Frank applied this framework to the world of comics — pondering and investigating questions about comic popularity predictions, creators that are getting opportunities and what people are thinking about when they are creating.
Frank earned her doctorate in communication from the University of Michigan. Her graduate studies solidified her interest not only in the role that the media industry takes in popular culture, but also in teaching.
Frank enjoyed the experience of being a graduate student and getting to know students better — seeing where they were going in terms of their career paths. After spending many years at larger institutions for her graduate work, she was excited to explore the liberal arts model at Young Harris College in Georgia. She knew she wanted to stay in the liberal arts and jumped at the opportunity to bring her teaching and research to Whitman.
“As thinkers, as scholars in your field, I think student interaction is something that's really special. Oftentimes, at a much larger institution where there is so many different sections of things, you might have a student who's in your major and you see them once or twice. But here, I think it's really special to be able to have that closer relationship and see my students develop,” Frank said.
During the 2019-2020 academic year, Frank taught Intro to Comic Studies and an upper level class on global comics, which explored beyond the U.S. comic industry – comparing different comic industries and their development around the world.
Frank grew up in Southern California but feels very at home in Walla Walla. She has a family history in the area. Her father was born in Walla Walla and grew up in the area. She has extended family that she has grown up visiting in Walla Walla for reunions.
“There’s a real community feel here, there’s a ton of community events and people are excited to do things, to see things. I am certainly not lacking in things to do!” Frank said.
Frank is looking forward to teaching a few of the courses she taught this year again next year. She hopes to continue to develop the classes with the feedback she has received from students. In spring 2021, she’ll be teaching a new course about taste and bad media. They will look at media sources that are not well respected or considered trashy and dumb. She is interested in questions of how taste implicates things like race, gender and class, and opening discussions with her students about these topics.

────────

» **Exercises to complete**
1. Answer these questions from the passage about Frank, marking each answer with its letter:
(a) From which university did Frank earn her doctorate?
(b) Which college in Georgia does the passage name?
(c) What subject will Frank's new spring 2021 course cover?
2. Decide whether each statement agrees with the passage about Frank. Answer yes or no, and quote the words that settle it.
(a) Frank grew up in Walla Walla.
(b) Frank's doctorate is in communication.
(c) In the 2019-2020 academic year, Frank taught a class on global comics.
3. Return the stretch of the passage about Frank from "Frank applied this" through "also in teaching.", word for word.
The records have nothing to do with the passage about Frank.

» **Data supplied**
────────

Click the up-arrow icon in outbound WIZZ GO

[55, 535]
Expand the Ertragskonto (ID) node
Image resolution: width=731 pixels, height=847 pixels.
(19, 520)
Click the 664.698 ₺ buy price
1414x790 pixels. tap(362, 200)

────────

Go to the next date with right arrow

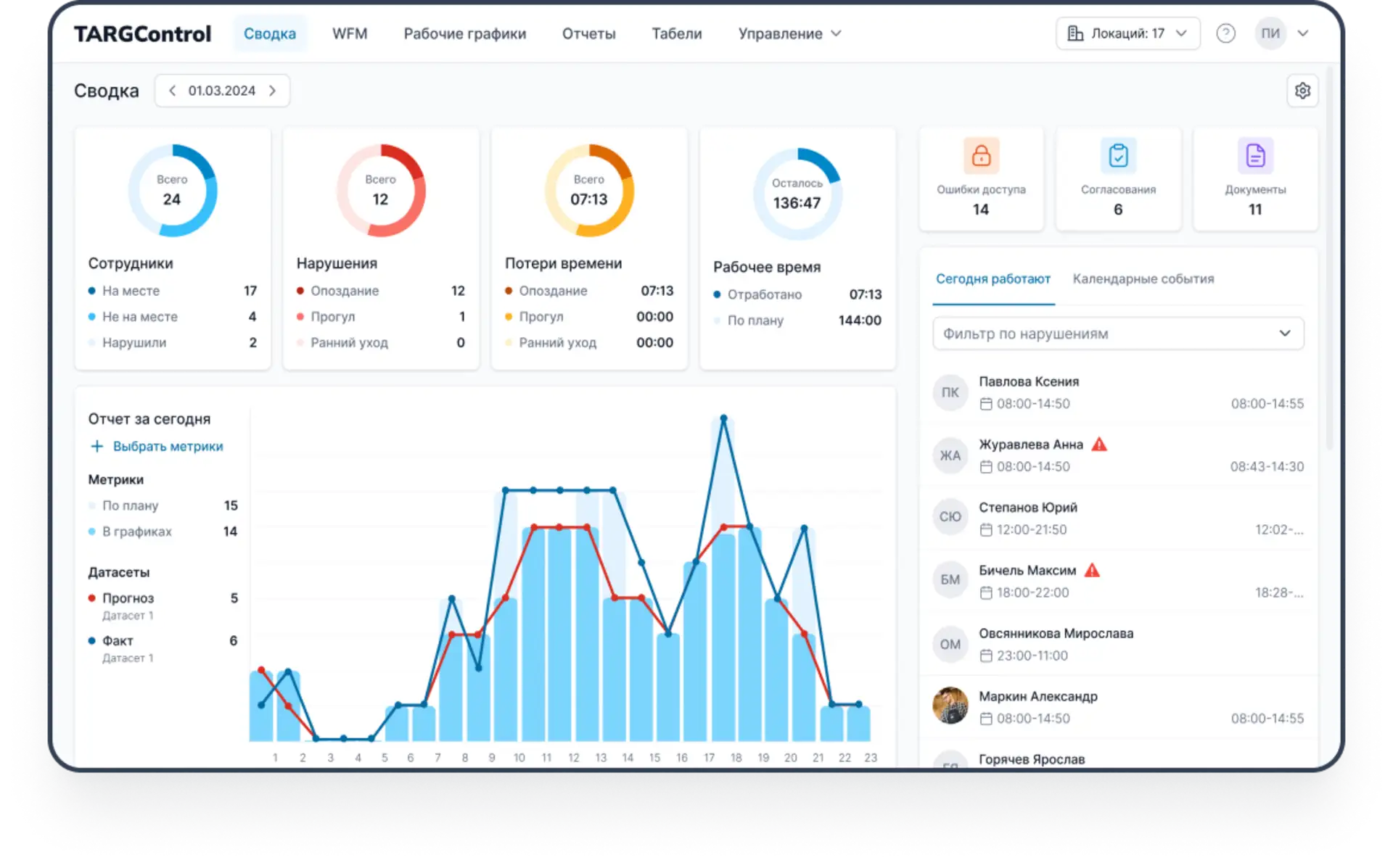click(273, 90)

────────

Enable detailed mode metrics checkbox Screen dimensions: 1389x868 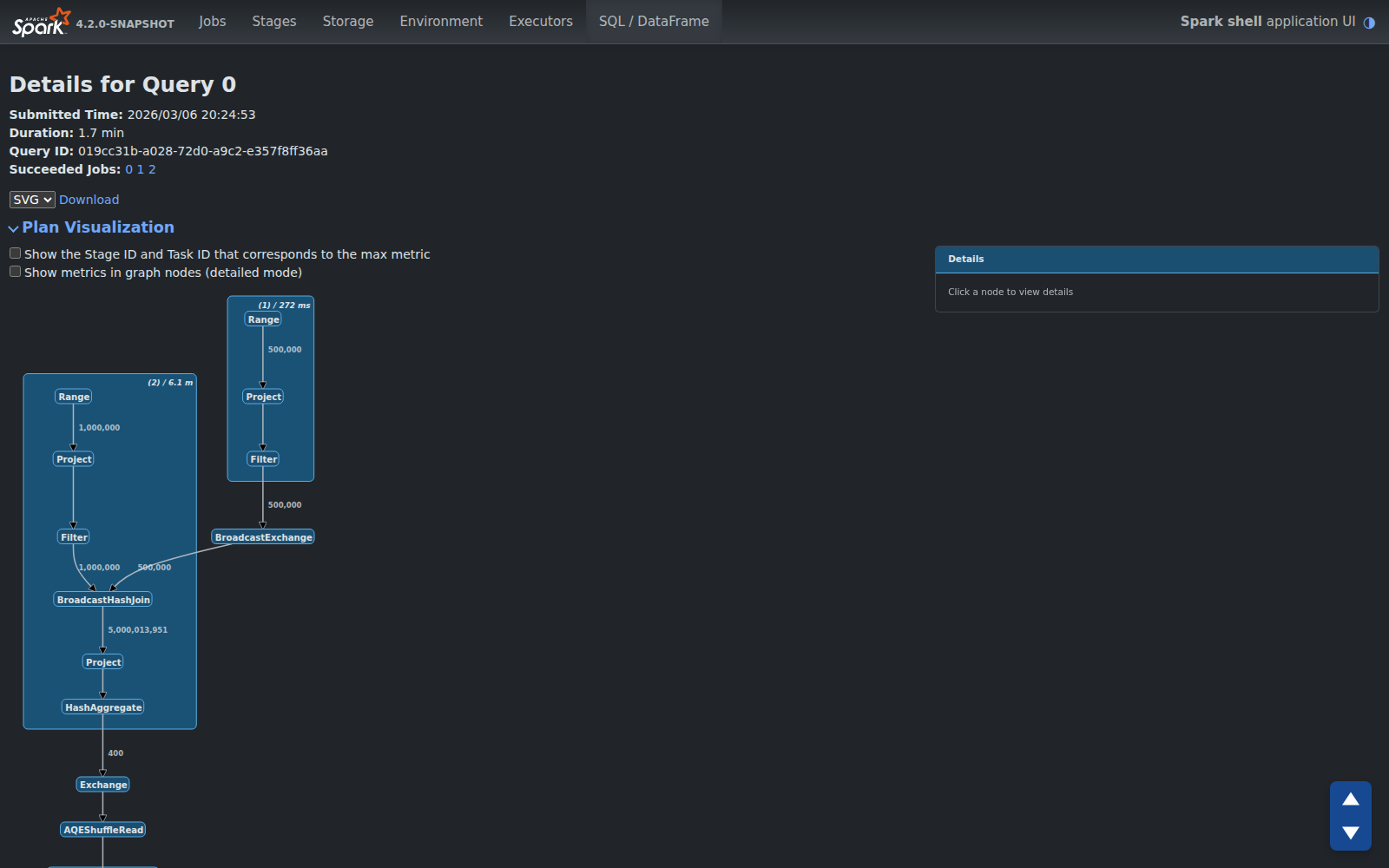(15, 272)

────────

» **Full solutions**
1.
(a) The University of Michigan
(b) Young Harris College
(c) Taste and bad media

2.
(a) No: "Frank grew up in Southern California but feels very at home in Walla Walla."
(b) Yes: "Frank earned her doctorate in communication from the University of Michigan."
(c) Yes: "During the 2019-2020 academic year, Frank taught Intro to Comic Studies and an upper level class on global comics"

3.
Frank applied this framework to the world of comics — pondering and investigating questions about comic popularity predictions, creators that are getting opportunities and what people are thinking about when they are creating.
Frank earned her doctorate in communication from the University of Michigan. Her graduate studies solidified her interest not only in the role that the media industry takes in popular culture, but also in teaching.